First, quite some time ago, I put a lot of thought into how I should store (and recall) the random notes that Drafts lets me create. One immediate realization was…if you can’t find it (or simply never see it after you write it), you’re really just hoarding. What’s the point of keeping a note for future reference if you never refer to it?

So, I set up my Drafts Inbox to only hold untagged drafts. In my worldview, untagged means unreviewed. The badge on my Drafts app icon tells me how many unfiled items I have at any moment. And that little red badge motivates me in my continuing quest for “Inbox Zero”.

I’ve also finally accepted that, no matter how much I believe I will do it, I really never get around to reviewing later, even if I schedule a regular time to do it. I still have a “GTD review” reminder that pops up on my phone once a week, and I can’t remember the last time I actually did that.

So I try really hard to tag drafts as soon as I create them. This requires me to keep my list of tags thin and realistic. I try not to create a new tag unless I really think I will use it regularly. I need to be able to remember my tags so that I can recall the right one whenever I create a draft. But I’m also not hesitant to create a new tag when the need arises. Tagging an item with multiple tags helps me perform effective searches.

I use workspaces (which are really just tag lists on steroids) for projects and specific types of work, like “writing” or my “world domination” business plan. But in many cases, my drafts are just tagged and not linked to any particular workspace. If I’m working on a particular project, I’ll open that workspace, but if I just want to find a piece of stored data, I’ll just filter by tag. In many cases though, I’ve found that Drafts’ universal search function can find what I’m looking for instantly, without even needing to sort through tags or workspaces. That assumes that I can remember a specific enough keyword to search for.

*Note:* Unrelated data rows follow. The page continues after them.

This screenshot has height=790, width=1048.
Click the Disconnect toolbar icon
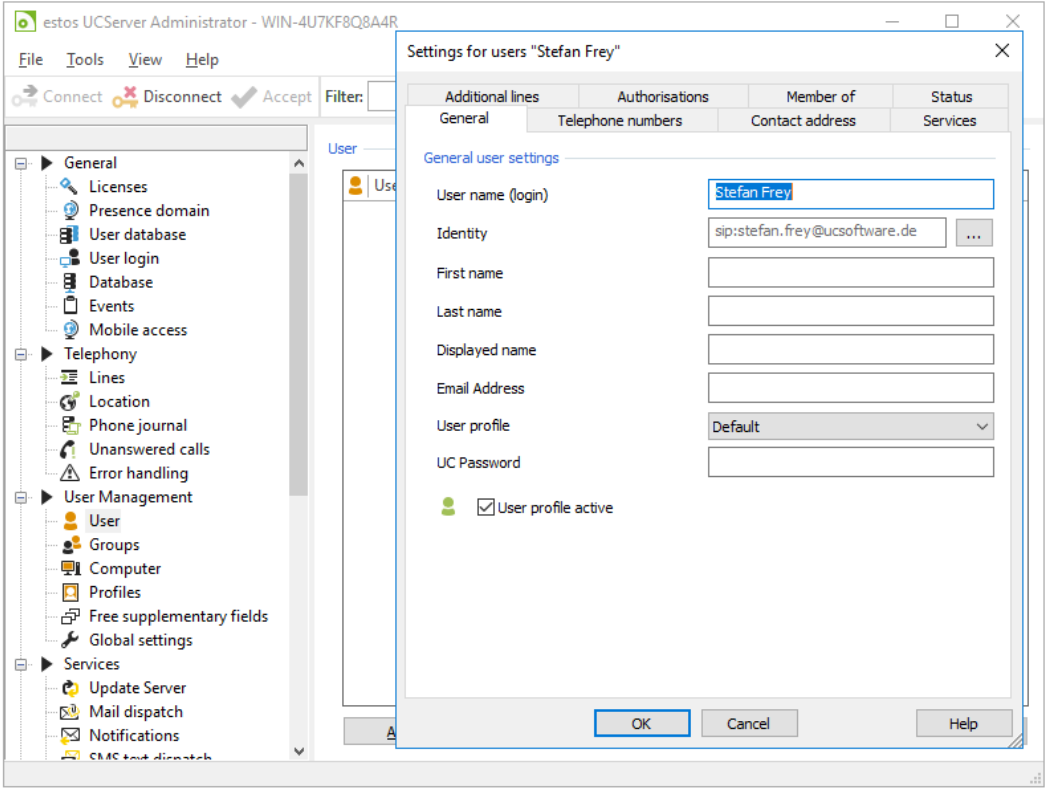pos(125,97)
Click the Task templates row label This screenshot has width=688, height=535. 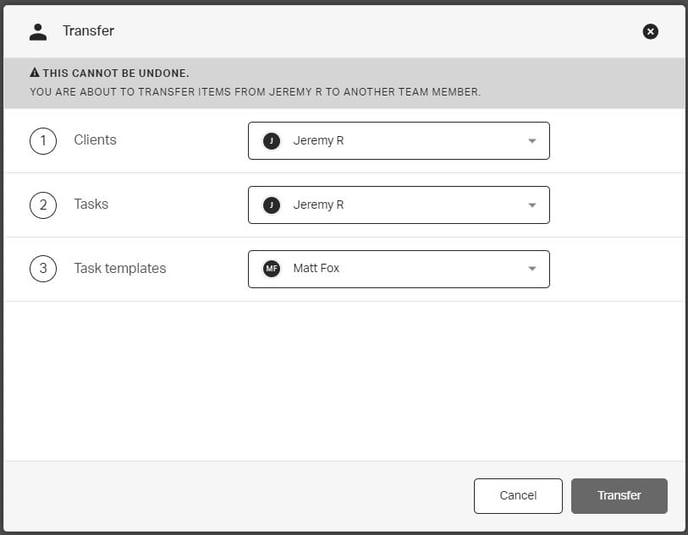[x=120, y=268]
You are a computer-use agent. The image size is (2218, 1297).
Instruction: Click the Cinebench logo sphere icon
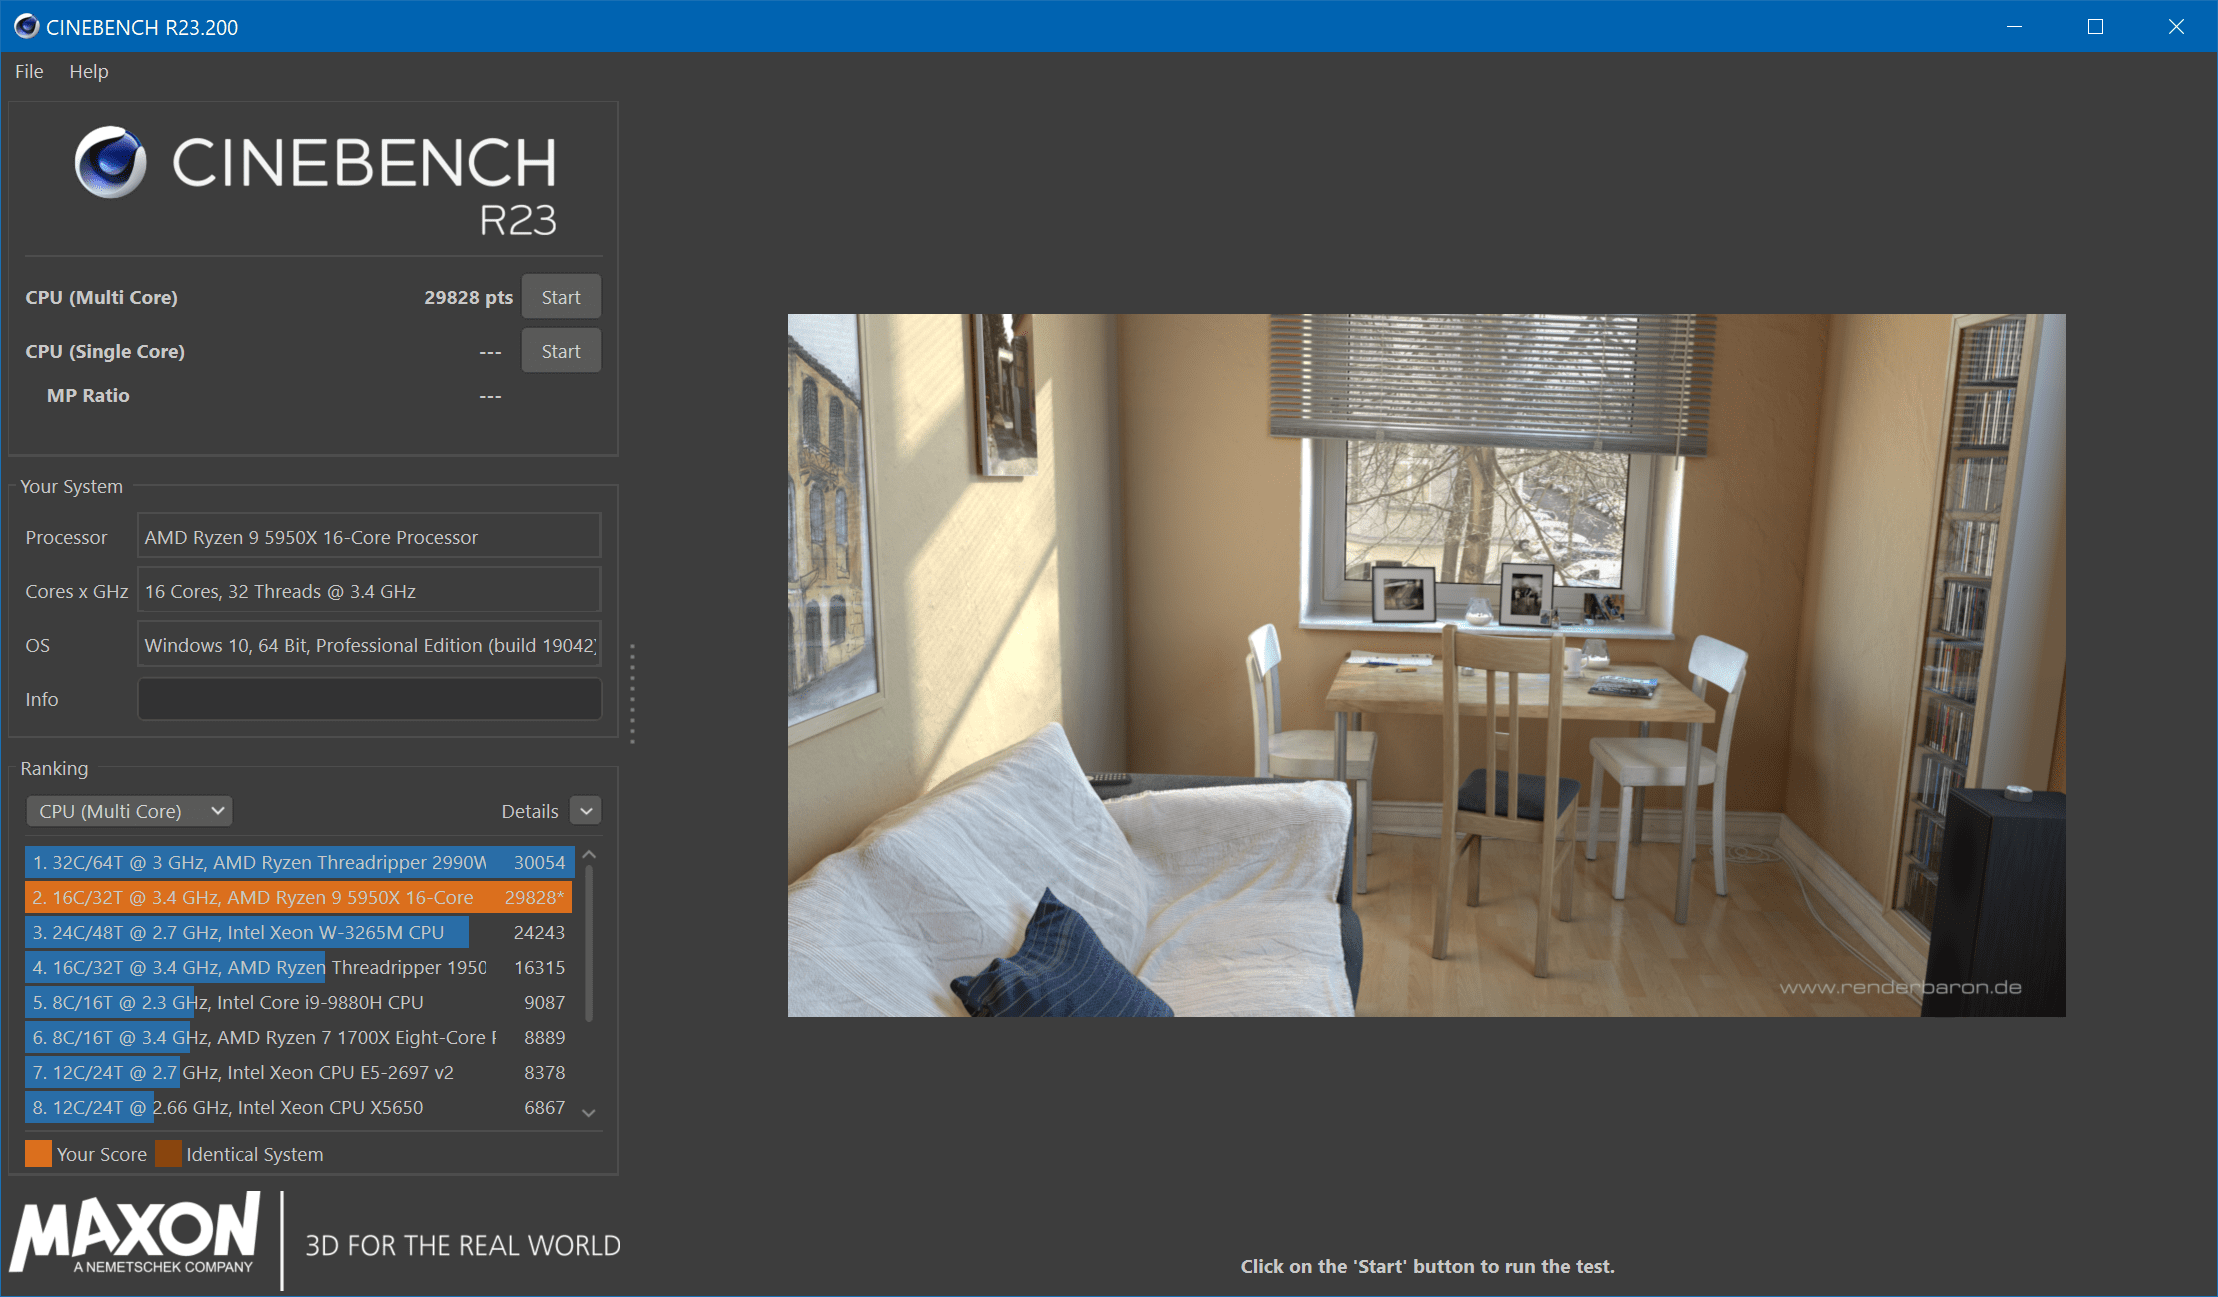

I do review my Inbox (containing all untagged items) periodically (whenever that little red badge starts bugging me). But, to be honest, I actually spend more time cleaning out my tags list. Sometimes I’ll rename a tag, or consolidate two tags into one. The tags, and the workspaces that depend on them, keep me organized.

Occasionally, I’ll pull up a tag and review all items with that tag. I don’t do that often, but it’s good to do a little housekeeping every now and then.

I don’t use Drafts for lists. I use my iPhone’s Reminders app for that. But I do send items to that app via Drafts.

I’m also picky about which items I archive after sending them somewhere else (like to a text message or an email). I find that, in most cases, they can always be found there and don’t need to clutter up my Drafts repository. Most of the time, if I send it outside Drafts, it can be trashed.

One last suggestion: After you set up your Inbox to show only untagged items, pick a word or exact phrase that you think many of your related drafts might contain. Do a universal search for that word or phrase, and tag all the resulting drafts with a tag. I think you’ll find you can process a huge number of unfiled drafts that way, leaving a much smaller number to be reviewed individually.